[Task instructions]
Please reproduce every record exactly as written, leaving out the pictures.

Collected data entries
§

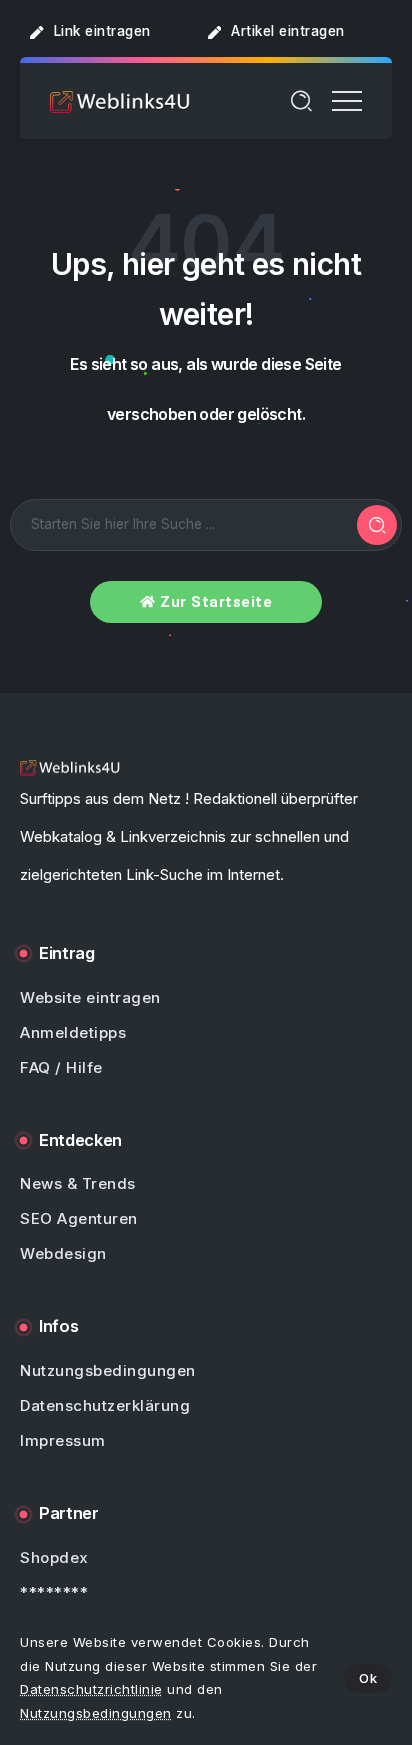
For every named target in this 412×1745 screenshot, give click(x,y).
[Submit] (377, 525)
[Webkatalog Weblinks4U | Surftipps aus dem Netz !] (120, 100)
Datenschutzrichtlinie (91, 1689)
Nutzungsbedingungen (96, 1713)
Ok (368, 1678)
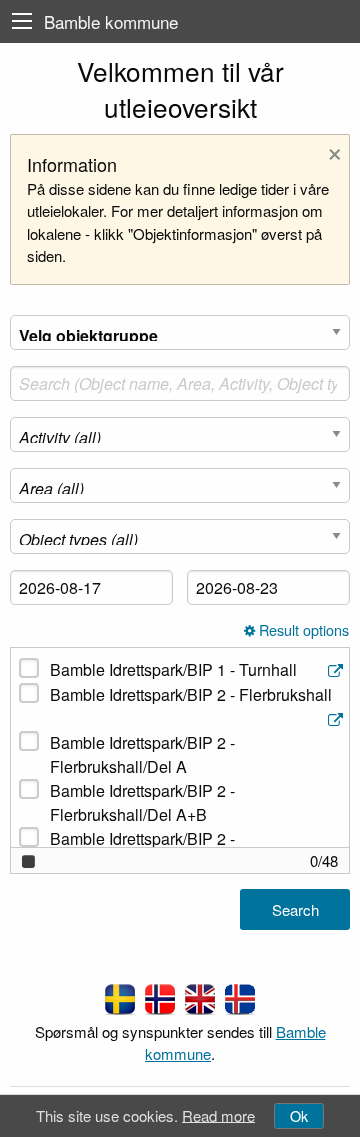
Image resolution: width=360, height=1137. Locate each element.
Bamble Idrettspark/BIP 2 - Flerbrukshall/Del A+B (142, 802)
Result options (302, 630)
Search (295, 909)
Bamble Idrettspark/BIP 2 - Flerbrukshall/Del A (142, 754)
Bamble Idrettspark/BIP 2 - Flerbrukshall (191, 694)
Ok (299, 1115)
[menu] (22, 21)
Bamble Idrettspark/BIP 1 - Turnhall (173, 669)
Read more (218, 1114)
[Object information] (337, 670)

§

[Response for this exercise]
For every named target in this 412×1745 screenshot, give click(x,y).
[Submit] (377, 525)
[Webkatalog Weblinks4U | Surftipps aus dem Netz !] (120, 100)
Datenschutzrichtlinie (91, 1689)
Nutzungsbedingungen (96, 1713)
Ok (368, 1678)
Image resolution: width=360, height=1137. Locate each element.
Bamble Idrettspark/BIP 2 - Flerbrukshall/Del A+B (142, 802)
Result options (302, 630)
Search (295, 909)
Bamble Idrettspark/BIP 2 - Flerbrukshall/Del A (142, 754)
Bamble Idrettspark/BIP 2 - Flerbrukshall (191, 694)
Ok (299, 1115)
[menu] (22, 21)
Bamble Idrettspark/BIP 1 - Turnhall (173, 669)
Read more (218, 1114)
[Object information] (337, 670)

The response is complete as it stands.